Submitted to: Clinical and Vaccine Immunology
Publication Type: Peer Reviewed Journal
Publication Acceptance Date: 1/15/2011
Publication Date: 3/2/2011
Citation: Stabel, J.R., Robbe-Austerman, S. 2011. Early immune markers associated with experimental Mycobacterium avium subsp. paratuberculosis (MAP) infection in a neonatal calf model. Clinical and Vaccine Immunology. 18:393-405. Interpretive Summary: Johne's disease is a chronic, debilitating intestinal disorder in cattle, sheep and wild ruminants, characterized by diarrhea, reduced feed intake, weight loss and death. Animals usually become infected when they are young by ingesting feces containing the causative bacteria. However, symptoms of disease do not usually present themselves until the animals reach 3 to 5 years of age or even older. During this time the animal is infected and may be shedding the organism in its feces without showing any clinical signs of disease. In addition to reduced production by these animals through reduced milk production, they also present a potential infective threat to the rest of the herd. Johne’s disease is difficult to diagnose and therefore to control. Animal infection models are necessary for the study of host responses to infection under controlled conditions. In this paper, we present results from a study designed to evaluate different methods of experimental infection in a calf model. Further, we discuss the results of infection on the presence of the bacteria in tissues along with the associated damage to the tissue. Results of this study suggest that experimental infection of calves by the oral method resulted in an increased number of bacteria in the tissues. This type of study will aid in the evaluation of new vaccines to prevent infection and disease.

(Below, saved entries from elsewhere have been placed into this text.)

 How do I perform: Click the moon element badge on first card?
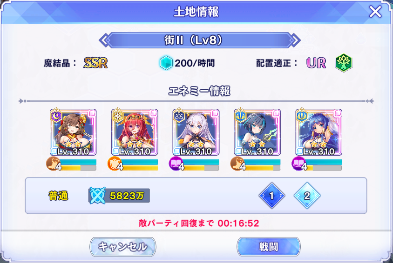[x=56, y=116]
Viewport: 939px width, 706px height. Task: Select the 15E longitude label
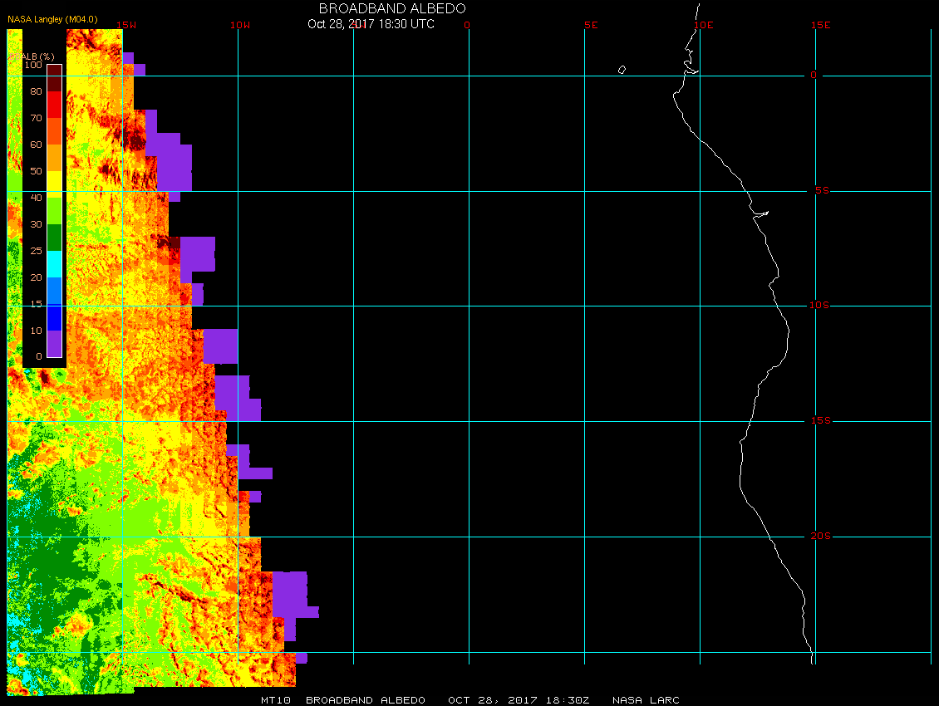(x=821, y=25)
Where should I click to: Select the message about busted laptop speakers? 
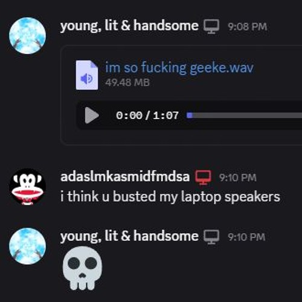[170, 197]
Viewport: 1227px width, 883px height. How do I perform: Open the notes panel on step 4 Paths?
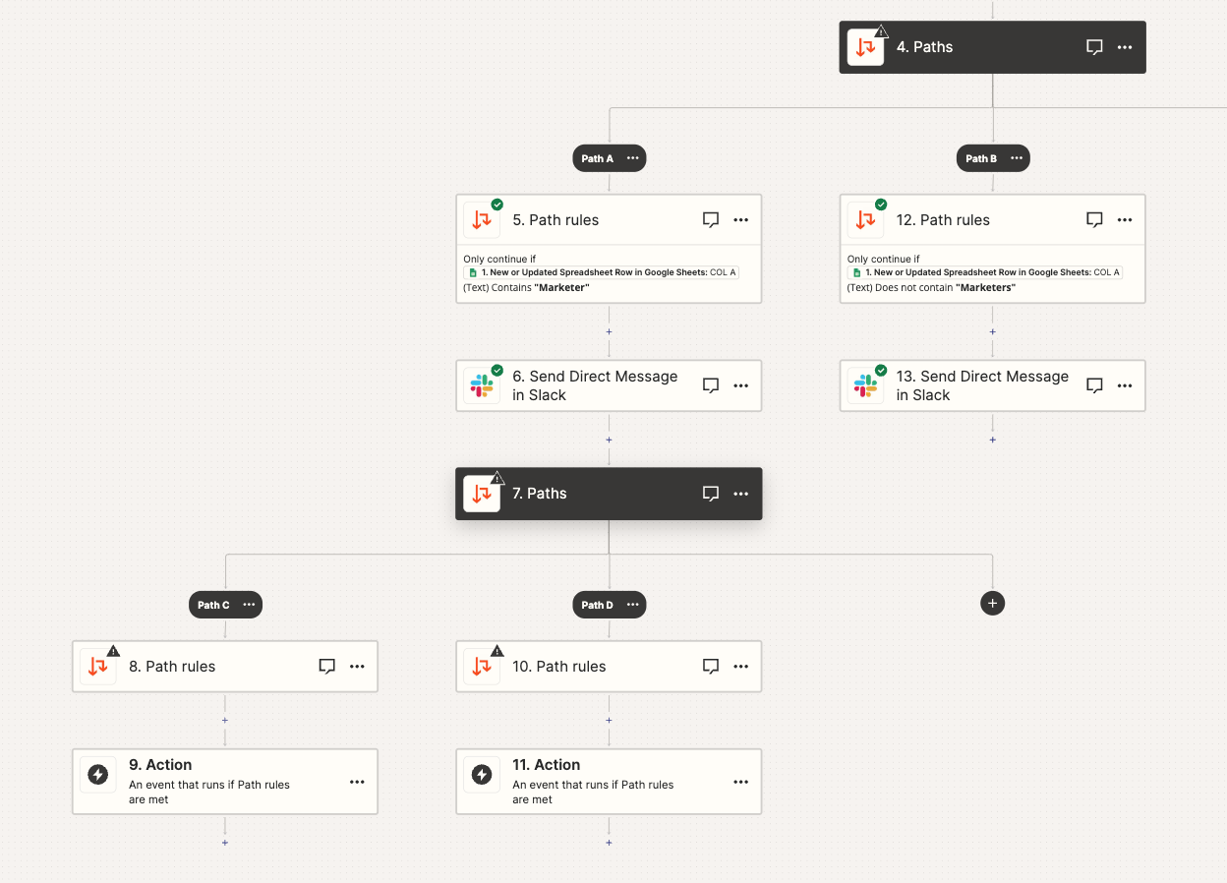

Technical Abstract: The objective of this study was to observe early markers of cell-mediated immunity in naïve calves infected with Mycobacterium avium subsp. paratuberculosis (MAP) and how expression of these markers evolved over the 12-month period of infection. Methods of experimental infection included: Control (noninfected); Oral (MAP strain K-10); Oral/DXM (pretreatment with dexamethasone before oral inoculation); IP (intraperitoneal inoculation); and Oral/M (oral inoculation with mucosal scrapings from a cow with clinical disease). One of the earliest markers to emerge was antigen-specific interferon-g (IFN-g). IP calves had earliest detectable antigen-specific IFN-' responses at 7 d post-infection, followed by other infection groups at 90 and 120 d, with very robust responses noted for all infection groups throughout the remainder of the study. At 1 month, Oral and Oral/M calves had higher MPS-stimulated interleukin-10 (IL-10) than other treatment groups but IL-10 secretion declined by 12 months for all calves. T cell activation markers such as CD25, CD26, CD45RO, and CD5 were significantly upregulated in infected calves compared to noninfected controls. Oral inoculation of calves resulted in significantly increased antigen-specific lymphocyte proliferation at 9 and 12 months post-infection, as well as iNOS secretion at 6 and 12 months post-infection. These results demonstrate that infection of naïve calves with MAP will invoke early immunologic responses characterized by robust antigen-specific IFN-g responses and induction of CD25 and CD45RO expression on T cell subsets. This was followed by antigen-specific lymphocyte proliferation, iNOS, and expression of CD26 and CD5bright markers in the latter part of the 12-month study.